### Problem details
Filter the records below and copy every line containing the word "computer".

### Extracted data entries
:::::
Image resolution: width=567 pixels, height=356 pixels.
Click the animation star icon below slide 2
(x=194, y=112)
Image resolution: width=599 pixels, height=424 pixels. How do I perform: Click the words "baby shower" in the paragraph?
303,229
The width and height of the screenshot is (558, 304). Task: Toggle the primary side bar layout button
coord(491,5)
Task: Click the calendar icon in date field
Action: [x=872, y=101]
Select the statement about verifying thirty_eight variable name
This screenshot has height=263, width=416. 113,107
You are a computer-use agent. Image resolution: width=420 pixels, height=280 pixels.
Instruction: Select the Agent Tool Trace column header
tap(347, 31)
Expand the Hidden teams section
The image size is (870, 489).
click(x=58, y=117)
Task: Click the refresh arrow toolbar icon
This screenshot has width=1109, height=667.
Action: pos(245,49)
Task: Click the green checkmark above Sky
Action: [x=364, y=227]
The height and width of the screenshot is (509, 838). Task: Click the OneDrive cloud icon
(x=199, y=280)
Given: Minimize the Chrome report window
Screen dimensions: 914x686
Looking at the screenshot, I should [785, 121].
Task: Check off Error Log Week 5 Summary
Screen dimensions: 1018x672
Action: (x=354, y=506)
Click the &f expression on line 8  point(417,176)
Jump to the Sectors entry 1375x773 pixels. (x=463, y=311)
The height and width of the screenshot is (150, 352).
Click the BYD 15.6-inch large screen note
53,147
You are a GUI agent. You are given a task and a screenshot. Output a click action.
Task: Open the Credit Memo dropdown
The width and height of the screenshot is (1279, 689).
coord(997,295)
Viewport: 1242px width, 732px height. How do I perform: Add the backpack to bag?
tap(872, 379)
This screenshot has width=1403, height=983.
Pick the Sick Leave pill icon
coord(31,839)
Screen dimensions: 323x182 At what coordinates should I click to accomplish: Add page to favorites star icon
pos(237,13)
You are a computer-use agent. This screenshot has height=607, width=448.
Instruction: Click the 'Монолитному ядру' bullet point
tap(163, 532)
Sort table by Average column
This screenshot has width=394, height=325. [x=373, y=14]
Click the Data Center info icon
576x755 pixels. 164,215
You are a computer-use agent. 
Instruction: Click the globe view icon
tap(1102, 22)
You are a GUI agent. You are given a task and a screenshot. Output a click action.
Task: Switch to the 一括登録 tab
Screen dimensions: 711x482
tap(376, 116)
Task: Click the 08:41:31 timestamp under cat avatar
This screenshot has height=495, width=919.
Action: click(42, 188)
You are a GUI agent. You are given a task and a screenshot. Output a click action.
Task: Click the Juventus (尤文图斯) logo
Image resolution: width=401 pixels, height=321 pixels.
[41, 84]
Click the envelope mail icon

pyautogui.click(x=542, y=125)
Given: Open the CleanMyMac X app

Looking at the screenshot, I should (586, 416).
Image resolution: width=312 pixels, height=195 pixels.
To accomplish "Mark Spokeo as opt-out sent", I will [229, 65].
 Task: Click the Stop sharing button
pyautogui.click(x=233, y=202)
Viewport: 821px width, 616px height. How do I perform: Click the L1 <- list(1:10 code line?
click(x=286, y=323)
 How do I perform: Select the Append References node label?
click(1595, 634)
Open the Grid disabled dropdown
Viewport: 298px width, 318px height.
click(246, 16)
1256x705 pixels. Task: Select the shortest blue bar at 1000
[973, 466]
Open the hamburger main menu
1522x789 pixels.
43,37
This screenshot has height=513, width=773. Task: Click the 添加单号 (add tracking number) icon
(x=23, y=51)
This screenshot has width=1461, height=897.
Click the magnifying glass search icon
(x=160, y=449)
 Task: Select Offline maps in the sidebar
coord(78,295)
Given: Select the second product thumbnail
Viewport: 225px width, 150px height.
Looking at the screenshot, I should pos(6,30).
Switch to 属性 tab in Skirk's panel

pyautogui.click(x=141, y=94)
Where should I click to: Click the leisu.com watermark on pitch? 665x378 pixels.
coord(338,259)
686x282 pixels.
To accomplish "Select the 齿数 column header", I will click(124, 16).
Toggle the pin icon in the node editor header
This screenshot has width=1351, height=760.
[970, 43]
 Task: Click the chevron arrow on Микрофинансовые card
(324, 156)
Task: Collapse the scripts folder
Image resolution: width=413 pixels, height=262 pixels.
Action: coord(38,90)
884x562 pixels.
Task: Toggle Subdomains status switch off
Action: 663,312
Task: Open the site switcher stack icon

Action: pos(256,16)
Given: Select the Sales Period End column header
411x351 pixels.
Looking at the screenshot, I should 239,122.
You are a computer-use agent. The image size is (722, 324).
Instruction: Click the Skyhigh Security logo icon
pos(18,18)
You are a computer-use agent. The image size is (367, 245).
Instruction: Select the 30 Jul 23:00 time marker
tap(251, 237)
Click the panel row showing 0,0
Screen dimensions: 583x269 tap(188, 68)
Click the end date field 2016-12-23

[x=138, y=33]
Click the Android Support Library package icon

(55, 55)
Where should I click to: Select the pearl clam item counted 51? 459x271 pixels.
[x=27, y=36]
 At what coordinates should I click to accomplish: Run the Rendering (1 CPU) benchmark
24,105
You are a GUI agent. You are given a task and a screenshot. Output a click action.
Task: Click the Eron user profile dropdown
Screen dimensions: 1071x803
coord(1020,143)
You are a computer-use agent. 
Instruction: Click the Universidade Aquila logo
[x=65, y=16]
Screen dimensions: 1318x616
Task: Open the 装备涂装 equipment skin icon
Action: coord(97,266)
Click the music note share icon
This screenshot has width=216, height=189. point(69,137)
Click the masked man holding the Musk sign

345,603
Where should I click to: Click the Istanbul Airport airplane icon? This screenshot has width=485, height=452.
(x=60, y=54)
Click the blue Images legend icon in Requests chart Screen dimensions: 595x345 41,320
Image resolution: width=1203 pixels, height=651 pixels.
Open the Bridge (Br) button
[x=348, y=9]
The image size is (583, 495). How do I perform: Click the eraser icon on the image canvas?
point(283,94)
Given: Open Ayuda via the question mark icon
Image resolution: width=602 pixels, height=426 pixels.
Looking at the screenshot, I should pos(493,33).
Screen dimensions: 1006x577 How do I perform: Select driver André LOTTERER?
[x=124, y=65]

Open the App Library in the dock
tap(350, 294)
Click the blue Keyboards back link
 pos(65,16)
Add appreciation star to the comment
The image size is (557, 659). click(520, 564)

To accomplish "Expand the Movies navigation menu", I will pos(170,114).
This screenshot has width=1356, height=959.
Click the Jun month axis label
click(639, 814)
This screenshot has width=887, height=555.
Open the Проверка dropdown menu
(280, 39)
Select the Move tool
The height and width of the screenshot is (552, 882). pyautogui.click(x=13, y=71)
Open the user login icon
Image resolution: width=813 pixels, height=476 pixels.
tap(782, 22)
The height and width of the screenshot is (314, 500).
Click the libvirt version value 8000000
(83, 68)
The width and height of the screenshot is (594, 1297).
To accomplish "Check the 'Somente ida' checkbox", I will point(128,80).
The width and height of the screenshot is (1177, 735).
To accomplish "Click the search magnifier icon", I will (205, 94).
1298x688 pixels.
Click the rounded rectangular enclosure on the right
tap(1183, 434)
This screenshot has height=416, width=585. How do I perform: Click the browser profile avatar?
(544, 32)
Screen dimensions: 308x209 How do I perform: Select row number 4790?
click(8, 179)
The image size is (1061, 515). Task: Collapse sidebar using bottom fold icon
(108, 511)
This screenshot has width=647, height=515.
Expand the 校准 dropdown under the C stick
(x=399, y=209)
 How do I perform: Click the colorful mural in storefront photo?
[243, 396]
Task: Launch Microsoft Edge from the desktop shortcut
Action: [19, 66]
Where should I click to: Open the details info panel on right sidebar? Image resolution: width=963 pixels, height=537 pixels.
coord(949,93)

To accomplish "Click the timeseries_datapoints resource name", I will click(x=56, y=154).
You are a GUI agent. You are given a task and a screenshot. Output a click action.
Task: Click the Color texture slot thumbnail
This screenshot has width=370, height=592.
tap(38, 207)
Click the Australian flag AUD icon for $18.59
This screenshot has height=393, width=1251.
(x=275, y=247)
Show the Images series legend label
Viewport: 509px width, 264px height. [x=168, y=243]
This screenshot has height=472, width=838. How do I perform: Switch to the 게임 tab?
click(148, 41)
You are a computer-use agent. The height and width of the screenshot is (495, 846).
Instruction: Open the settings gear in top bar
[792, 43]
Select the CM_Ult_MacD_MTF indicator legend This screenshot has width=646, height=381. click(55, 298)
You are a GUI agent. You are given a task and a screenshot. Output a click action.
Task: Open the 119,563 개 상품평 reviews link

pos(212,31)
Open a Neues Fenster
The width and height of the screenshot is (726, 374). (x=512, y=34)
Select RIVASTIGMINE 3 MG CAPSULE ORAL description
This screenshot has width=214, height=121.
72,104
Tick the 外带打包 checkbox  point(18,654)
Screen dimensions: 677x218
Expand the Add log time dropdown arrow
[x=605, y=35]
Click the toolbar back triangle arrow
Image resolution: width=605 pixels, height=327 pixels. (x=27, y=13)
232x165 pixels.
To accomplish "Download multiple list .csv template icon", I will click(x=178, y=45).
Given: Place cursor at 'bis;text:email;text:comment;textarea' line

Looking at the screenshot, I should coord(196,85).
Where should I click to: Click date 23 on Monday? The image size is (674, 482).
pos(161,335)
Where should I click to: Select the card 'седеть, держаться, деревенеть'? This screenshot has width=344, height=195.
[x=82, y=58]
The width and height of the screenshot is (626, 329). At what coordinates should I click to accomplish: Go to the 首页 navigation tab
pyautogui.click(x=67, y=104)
:::::
### Solution for this exercise
You are a computer-use agent. Image resolution: width=420 pixels, height=280 pixels.
You are a computer-use agent. This screenshot has height=607, width=448.
You are a computer-use agent. 
You are a computer-use agent. The image size is (722, 324).
You are a computer-use agent. The image size is (367, 245).
You are a computer-use agent. 
You are a computer-use agent. The height and width of the screenshot is (495, 846).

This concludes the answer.